> **Your objective**:
Put the entries below into a numbered list, leaving out any blank lines.

> **Raw data**:
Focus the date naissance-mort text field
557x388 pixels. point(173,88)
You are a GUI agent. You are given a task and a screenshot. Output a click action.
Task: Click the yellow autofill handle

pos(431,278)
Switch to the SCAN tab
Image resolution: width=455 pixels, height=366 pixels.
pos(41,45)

> **Written response**:
1. Focus the date naissance-mort text field
2. 557x388 pixels. point(173,88)
3. You are a GUI agent. You are given a task and a screenshot. Output a click action.
4. Task: Click the yellow autofill handle
5. pos(431,278)
6. Switch to the SCAN tab
7. Image resolution: width=455 pixels, height=366 pixels.
8. pos(41,45)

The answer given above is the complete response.